Every morning, he scanned the bay, beginning in the south at his abandoned assembly barns where once hull, mast, sail, and rigging were joined together by a small army of his trained craftsmen. Built during the war, they squatted like giant sea turtles in the shadowy, winter-wind lee of Shashka Peak. Black piers, dry docks, a forest of scaffolds, and spider-web lines still covered the southern curve of the bay — all empty save for ravens and wind — a monument to drowned men.
No man dared disturb the spirits of that place.
He scanned northward along the long breakwater of fitted stones separating sea from bay, across the channel gap, to the opposite side of the bay where merchant shipyards built new cargo and fishing vessels. Following the curve of the bay inland along the northwest shore, his glass passed over busy trade docks, warehouses, and salting houses.
Every day, he took up quill to record the winds, the clouds, the temperature, the position of the sun, the state of the tide, surface conditions, and sail movements. He wrote notes about the people of Port Corwald who did business along the seawall causeway that linked merchant docks and trade houses to Venerré's shop and the darker shipyards beyond.
This morning, he returned his glass to the wave-lapped breakwater between ocean swells and the smooth bay. A mute named Sill fished there. Taller than most men in Corwald, his parents had blessed him with skin as golden as fallen oak leaves and with eyes as gray as misty horizons. His strength brought him work on the docks, but his silence kept him from deck and sea.
Sill's willow pole, the thick butt tucked into the rocks, pointed seaward. Sill stood, back to his pole, watching single-masted skitters race across the morning-glass surface of the bay.
The pole tip dipped nearly to the sea. Eyes on the rainbow sails, Sill casually lifted one bare foot and grasped the butt of the pole between toes. He pressed his heel into the pole to steady the thick end against a rock.
The pole jumped and swayed.
Sill's attention followed the sails in the bay.
A landward, northeast breeze filled triangular sails of all colors, bent the pole masts, and honed the strength and sea-cunning of boys and young men.
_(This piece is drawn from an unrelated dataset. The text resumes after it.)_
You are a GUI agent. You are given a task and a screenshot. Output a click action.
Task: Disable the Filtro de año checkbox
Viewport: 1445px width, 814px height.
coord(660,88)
Fishing and cargo were the life of Port Corwald, and every boy older than five had his own boat — if they weren’t mute and doomed to solitude by sailors who believed a man who couldn't call out couldn't be useful.
Clearly, Sill loved sea and sail. Another year, and he would be eighteen, old enough to enter the annual regatta. Though Venerré no longer built ships, men came to him every year hoping to learn. Venerré wondered if Sill would come to him.
Venerré laughed at himself. He had promised himself to leave off watching human hearts the way he watched water, wind, and sky.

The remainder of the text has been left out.